Chromatin Environment and Cellular Context Specify Compensatory Activity of Paralogous MEF2 Transcription Factors

Compensation among paralogous transcription factors (TFs) confers genetic robustness of cellular processes, but how TFs dynamically respond to paralog depletion on a genome-wide scale in vivo remains incompletely understood. Using single and double conditional knockout of myocyte enhancer factor 2 (MEF2) family TFs in granule neurons of the mouse cerebellum, we find that MEF2A and MEF2D play functionally redundant roles in cerebellar-dependent motor learning. Although both TFs are highly expressed in granule neurons, transcriptomic analyses show MEF2D is the predominant genomic regulator of gene expression in vivo. Strikingly, genome-wide occupancy analyses reveal upon depletion of MEF2D, MEF2A occupancy robustly increases at a subset of sites normally bound to MEF2D. Importantly, sites experiencing compensatory MEF2A occupancy are concentrated within open chromatin and undergo functional compensation for genomic activation and gene expression. Finally, motor activity induces a switch from non-compensatory to compensatory MEF2-dependent gene regulation. These studies uncover genome-wide functional interdependency between paralogous TFs in the brain.
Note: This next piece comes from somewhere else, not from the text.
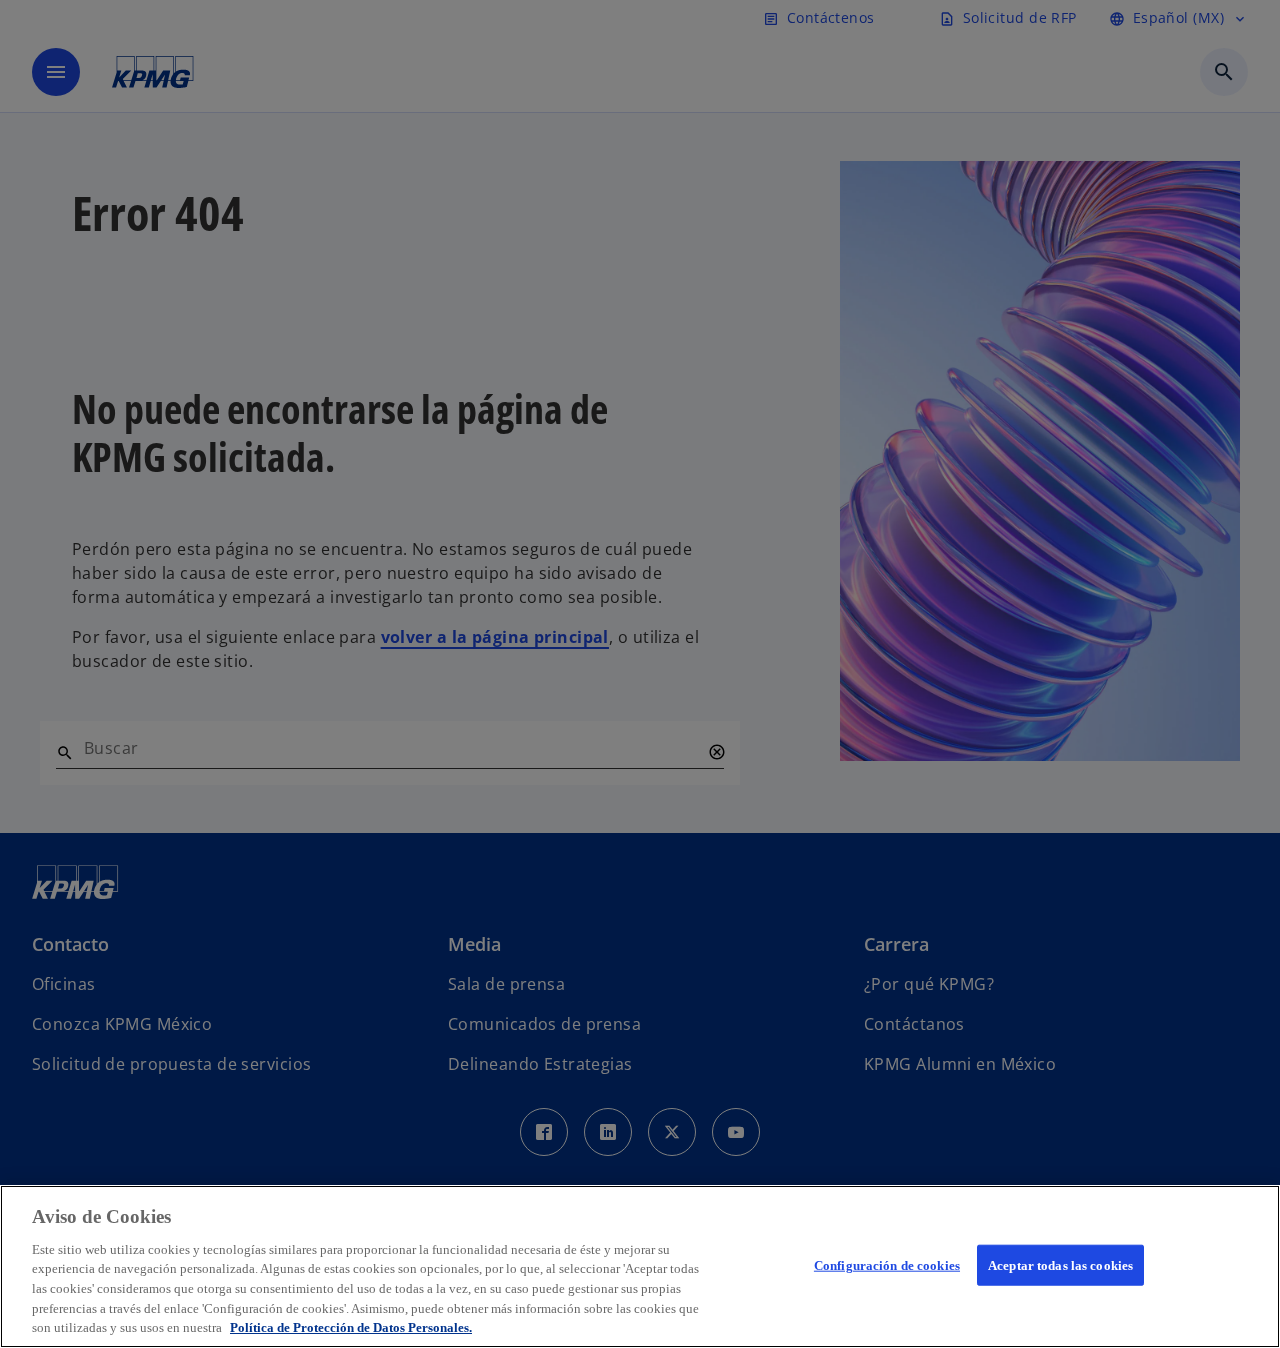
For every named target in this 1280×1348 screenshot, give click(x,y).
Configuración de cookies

Majidi et al. study how transcription factors respond to paralog depletion by conditionally depleting MEF2A and MEF2D in mouse cerebellum. Depletion of MEF2D induces functionally compensatory genomic occupancy by MEF2A. Compensation occurs within accessible chromatin in a context-dependent manner. This study explores the interdependency between paralogous transcription factors.